Vietato spostare gli ulivi, il Tap in Salento è una farsa. Realizzare le infrastrutture in Italia resta un miracolo

La vicenda del Tap, il gasdotto che attraversa mezza Europa e arriva in Italia sotto l’Adriatico passando per la Puglia è da manuale.

I calcoli più recenti indicano in oltre cento miliardi le somme stanziate dallo Stato per le opere pubbliche e bloccate per problemi di burocrazia, battaglie legali tra i vincitori delle gare d’appalto e l’opposizione di ambientalisti e associazioni varie. Opere spesso assolutamente necessarie, ma che nessuno vuole nel proprio giardino, cioè nel territorio prescelto. Casi come la Tav o il deposito nazionale dei rifiuti nucleari sono emblematici. Si tratta di opere necessarie, nel primo caso per ridurre il trasporto più inquinante di persone e merci su gomma, e il secondo per mettere in sicurezza rifiuti potenzialmente pericolosi che adesso stanno stipati in condizioni davvero pericolose in magazzini ed edifici di fortuna. Eppure quando si tratta di mettersi d’accordo per realizzare queste opere c’è sempre un intoppo. E alla fine le cose non si fanno o se si fanno arrivano anni e anni dopo. Con costi enormemente gonfiati.

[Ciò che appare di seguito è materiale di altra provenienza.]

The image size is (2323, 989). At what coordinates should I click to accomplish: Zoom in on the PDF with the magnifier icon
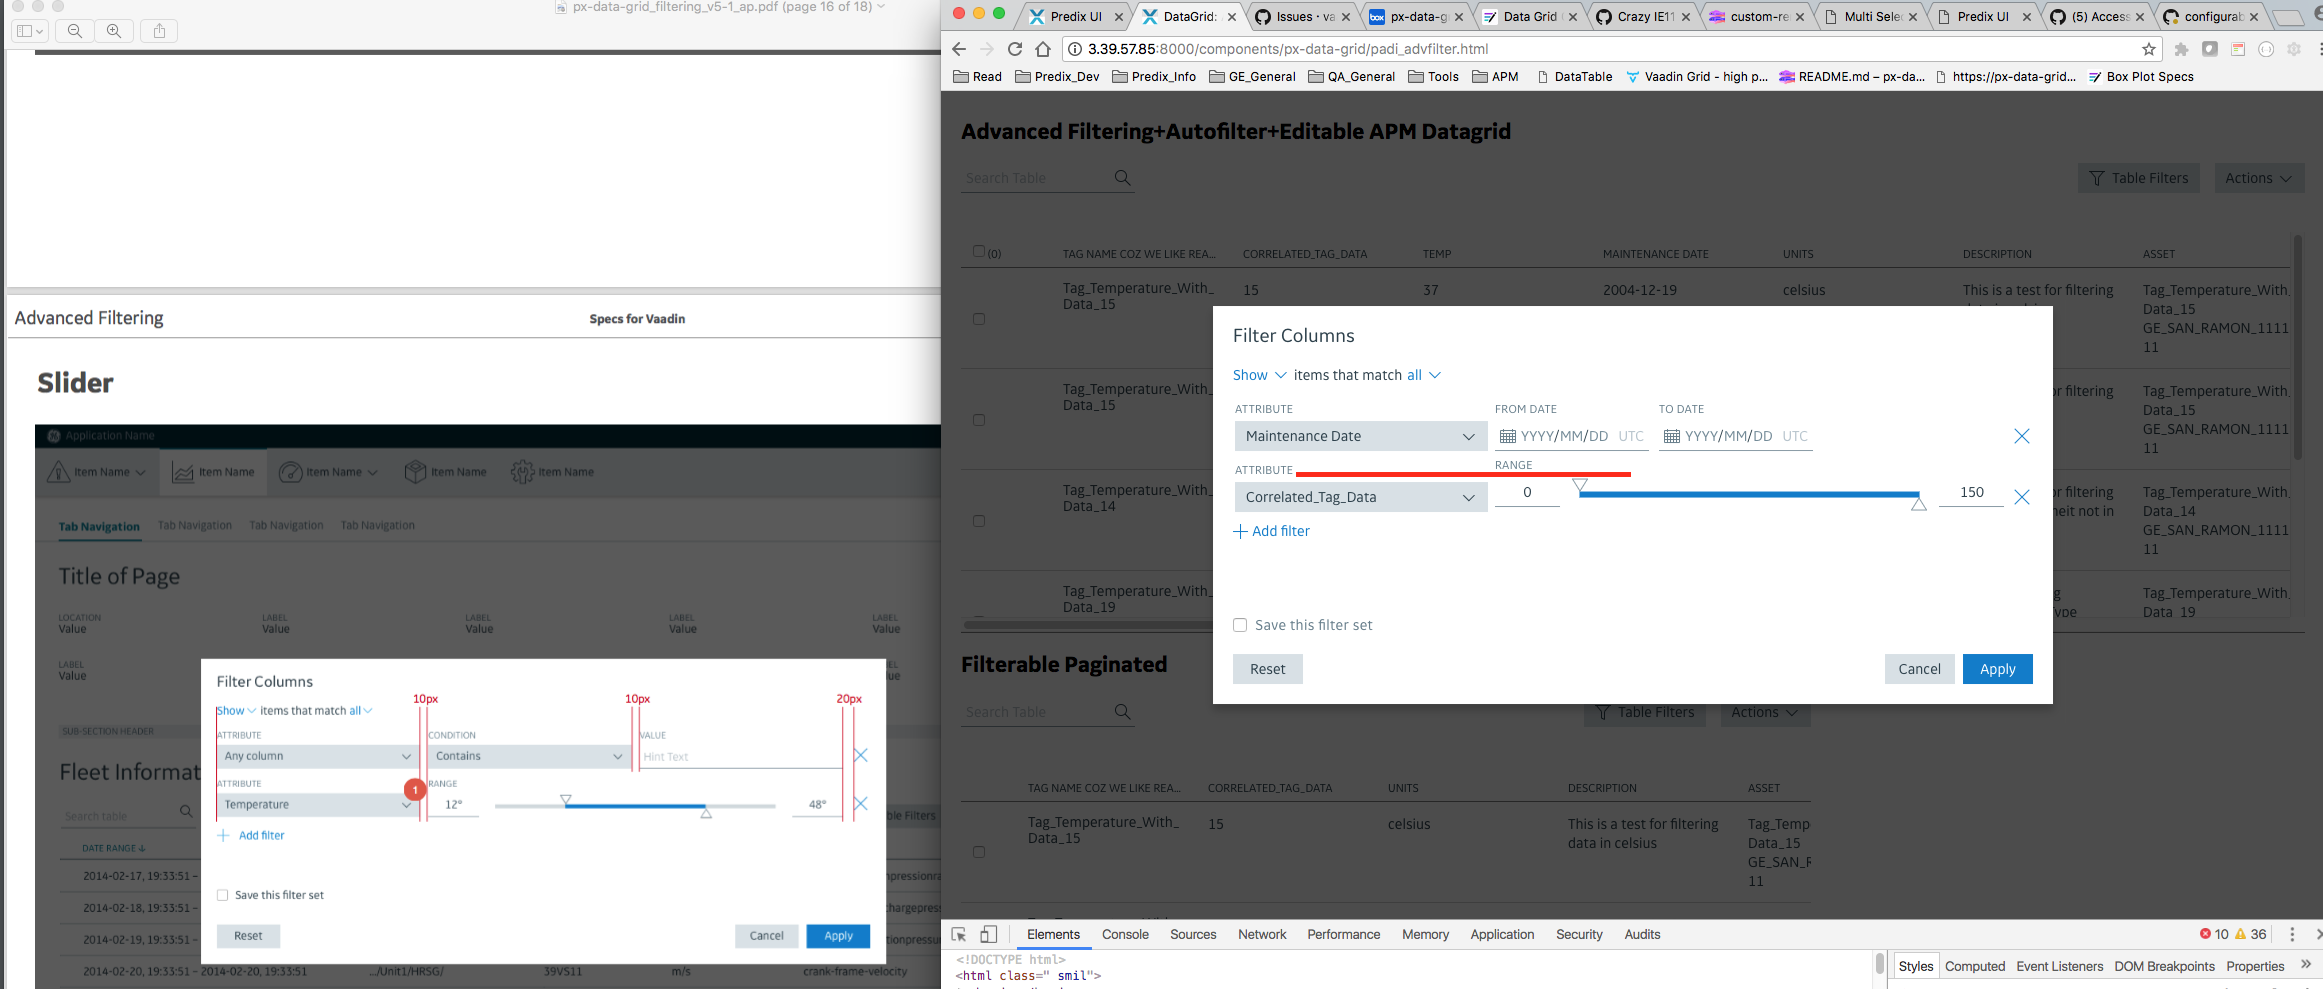tap(114, 31)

Siamo inaffidabili – La vicenda del Tap, il gasdotto che attraversa mezza Europa e arriva in Italia sotto l’Adriatico passando per la Puglia è da manuale. Gli abitanti delle aree pugliesi attraversate si oppongono al necessario spostamento di un po’ di alberi di ulivo. Per far accettare l’opera, che serve a tutta l’Italia e quindi anche a loro, lo Stato e la Cassa Depositi e Prestiti hanno dato compensazioni e opportunità di crescita economica. Contro la follia integralista però non c’è niente da fare. E ancor di più contro la burocrazia e le strade infinite della giustizia, soprattutto nel caso di quella amministrativa. Ecco così che ieri il Tar ha bloccato per l’ennesima volta l’opera passata da decine di autorizzazioni, dibattiti e conferenze di servizi. Tutti passaggi che quando arrivano a un punto non è mai quello di arrivo ma quello di una nuova partenza per gli eterni fautori dell’Italia del No. Opporsi alle opere pubbliche, ma anche a tante private, se è meritorio in non pochi casi dove le scelte politiche e imprenditoriali sono folli, in tutte le altre situazioni è solo un gesto di egoismo e opportunismo anche elettorale. È chiaro che a nessuno piace avere un inceneritore sotto casa e chi cavalca i comitati prenderà tanti voti alle elezioni, ma fermare i cantieri e lasciare montagne di soldi nei cassetti dello Stato senza produrre lavoro e sviluppo in questo momento storico del Paese è davvero da irresponsabili. Così restiamo agli ultimi posti in Europa per adeguamento della rete autostradale, per metropolitane e molte altre importanti infrastrutture. Poi però non lamentiamoci se non c’è lavoro e il Paese affonda.